It’s sometimes to fun to try to figure out what leads people to choose an email address.
Every time I place an order with a company I’ve never used before, or sign up for a new online service, I use a new unique address that is automatically forwarded to my inbox so that if I’m spammed I can immediately tell who sold the spammer that address. Many of today’s email services recognize this problem and will allow you to create such a “masked” email address easily (Apple’s service is called “Hide My Email”).
But most people don’t want their main email address to be obscure, and a commercial enterprise, in particular, needs an email address that reflects its identity.
If you’re an individual with a common name using a “free” email service (like outlook.com or yahoo.com), you’re going to have trouble using your name as your email address, which is why there are so many addresses like johnsmith395688 out there.
(Let me explain the use of the quotes around “free”. There’s a saying among privacy experts that if the product is free, then the product is you. Anytime you sign up for something that’s “free”, the provider is collecting information about you. If you want privacy, pay for it.)
If you’re in business, to my mind there is no excuse for using a “free” service like outlook.com for your email. Paid email services are cheap for what they provide, and they make it easy to have a professional-looking address like “info@joescleaners.biz” (which, by the way, is really available right now if you want it).
Which brings us to today’s topic. Take a look at the the carton in the photo. This carton contained the whiteboard I just bought. Try to make sense of the email address on it. Try to *remember* the email address after looking away, and bear in mind that email addresses are completely unforgiving. Make an error in one character, and the email system responds to your message with “huh?”

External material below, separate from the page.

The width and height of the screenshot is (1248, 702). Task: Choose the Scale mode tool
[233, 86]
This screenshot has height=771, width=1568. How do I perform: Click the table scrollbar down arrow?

What the heck is “maxgearuservice”? Is it “maxgear user service” mashed together so hard that the two occurrences of “ser” got squished into one? Is it “maxgear us [i.e. “U.S.”] service” mashed together with the “ss” squished into “s”? Or is it what it most easily separates into, “max gear user vice”? Do they really have a department devoted to user vice?
Interestingly, this email address doesn’t appear on the company’s website. The address you find on their “support” page is maxgear2022@gmail.com — another obscure address at another “free” service. (Why “2022”? The “about” page implies that they’ve been in business since 2010.) But maybe that’s the point. If you can’t remember or find their email address, or find it hard to type into the “To:” box, you’re less likely to ask them for the customer service they would probably prefer not to provide.